__What the task requires__. Transcribe word for word the part of the piece below on thrifty food buying, starting with "In the niche" and going on through "having high-tailed it.".

__Document passage__.
Rice and beans are selling like hotcakes (and hotcake mixes are, too.) Beer is booming. So are Campbell's reliably high-margin condensed soups, proof that there's still money to be made when people have less money to spend.
In the niche world, the Fair Food Farmstand at the Reading Terminal Market saw sales of produce from local farms jump, up 30 percent over a year ago. And spelt-rich, whole-grain Old World breads at Metropolitan Bakery had a decided uptick, the anti-carb fad having high-tailed it.
There is good news and bad news - sometimes in the same breath: You can sniff a revival for Irish steel-cut oatmeal, sturdy stuff that has seen generations through far harder times.
On the other hand, it was jarring to spot a box of steel-cut oatmeal frozen in the cold case at Trader Joe's, pre-sweetened with maple syrup and brown sugar, microwaveably ready in moments without resorting to "slaving" over a stove, "stirring and stirring."

__Stored data__.
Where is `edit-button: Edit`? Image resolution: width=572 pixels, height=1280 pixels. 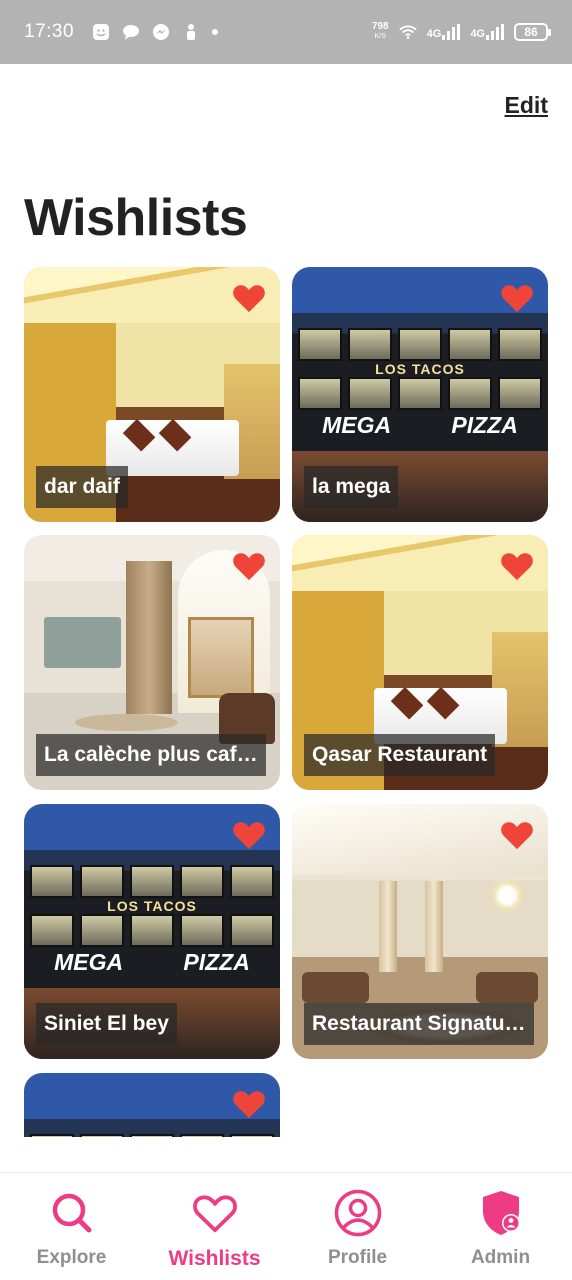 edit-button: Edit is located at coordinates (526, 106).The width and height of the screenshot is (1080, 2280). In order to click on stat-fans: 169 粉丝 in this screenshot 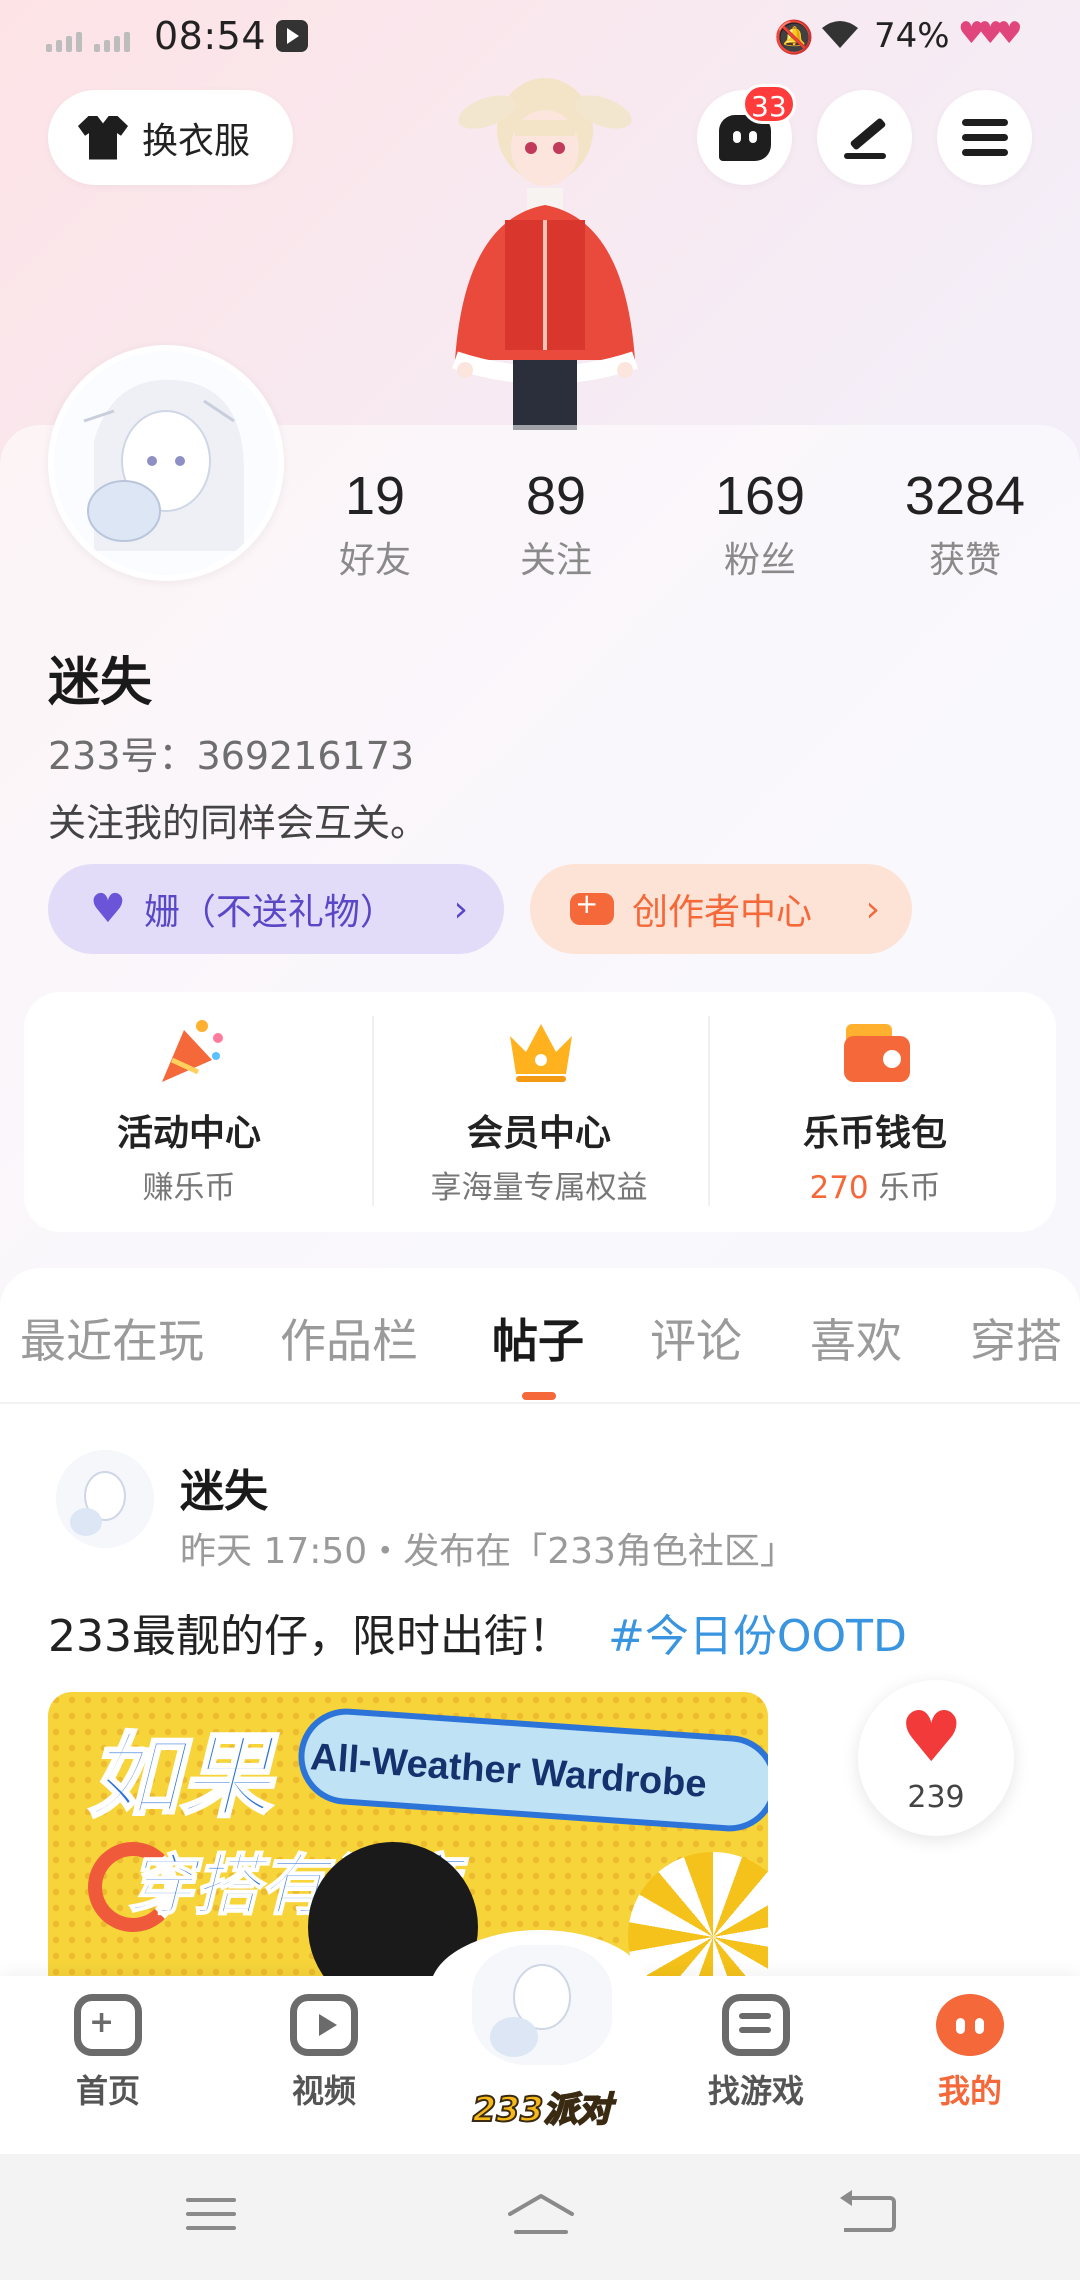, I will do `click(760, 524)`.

__Exercise result__.
In the niche world, the Fair Food Farmstand at the Reading Terminal Market saw sales of produce from local farms jump, up 30 percent over a year ago. And spelt-rich, whole-grain Old World breads at Metropolitan Bakery had a decided uptick, the anti-carb fad having high-tailed it.